The Cardiovascular Research Institute at Mount Sinai

Epigenetics

Epigenetics is the study of heritable, chemical changes to DNA that do not alter the DNA sequence. Epitranscriptomics is based on the exact same idea but focuses on the biochemical changes at the RNA level. Often dynamic, both epigenetic and epitranscriptomic changes are dictated by external stimuli or the physiological or pathological conditions of a cell. These changes regulate downstream gene expression and biological processes. These rapidly evolving areas of research highlight a previously unappreciated layer of gene regulation, which was entirely unknown a decade or two ago.
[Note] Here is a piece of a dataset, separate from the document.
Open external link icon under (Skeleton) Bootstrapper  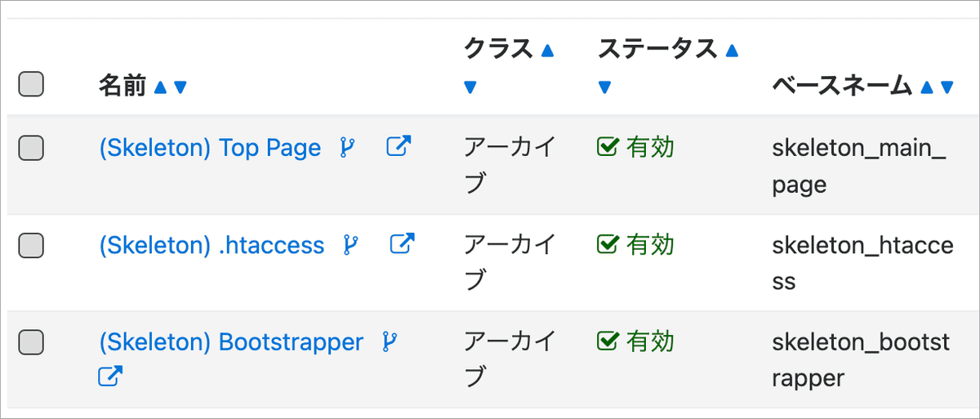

Epigenetic modifications include reversible changes in DNA bases and histone. Though all four DNA bases can be chemically modified, some of the most prevalent DNA modifications involve 5-methylcytosine (5mC) and its oxidative derivatives. In addition to these base modifications, histone modifications, such as methylation, acetylation, phosphorylation, and ubiquitination also belong to epigenetic memory. Both DNA and histone modifications alter DNA’s access to the transcriptional machinery that influence transcriptional activity and ensure proper regulation of gene expression and thereby cell processes.
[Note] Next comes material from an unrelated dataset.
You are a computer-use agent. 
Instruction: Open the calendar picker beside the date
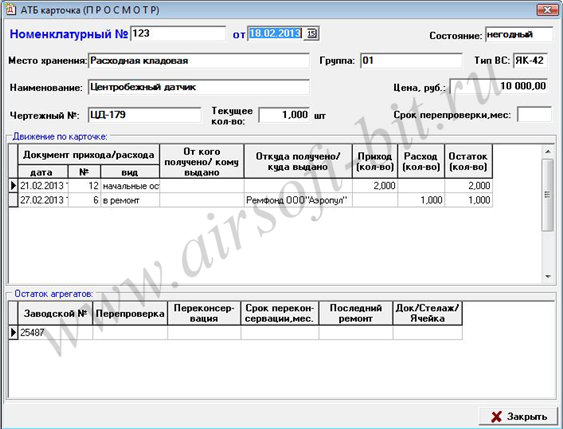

Epitranscriptomic modifications include more than 175 types of methylation and hypermethylations discovered so far in RNA molecules including mRNA, rRNA, tRNA, sncRNAs (miRNAs, piRNAs), cirCRNAs, and lncRNAs. Of the base modifications identified to date, N6-methyladenosine (m6A) is the most abundant and important epitranscriptomic player in RNA localization, stability, and translation efficiency. m6A accounts for 0.1–0.4 percent of the total adenosine in cellular mRNA, approximately two–three sites per transcript, which are critical for RNAs to facilitate their full functions. Dedicated writer, eraser, and reader molecules regulate dynamic processes or epitranscriptomic modifications and subsequent RNA fates.

Recent advances in high-throughput sequencing techniques have enabled systematic epigenome/ epitranscriptome-wide mapping of markers for human diseases. Emerging discoveries have highlighted links between aberrantly regulated gene and protein expression at the epigenomic/epitranscriptomic level and human pathologies like cancers, neurological disorders, heart diseases, hematological diseases, kidney diseases, etc. Recent discoveries have made significant progress in our understanding of epigenetically and epitranscriptomically regulated disease pathogenesis and, going forward, may lead to new therapeutic applications.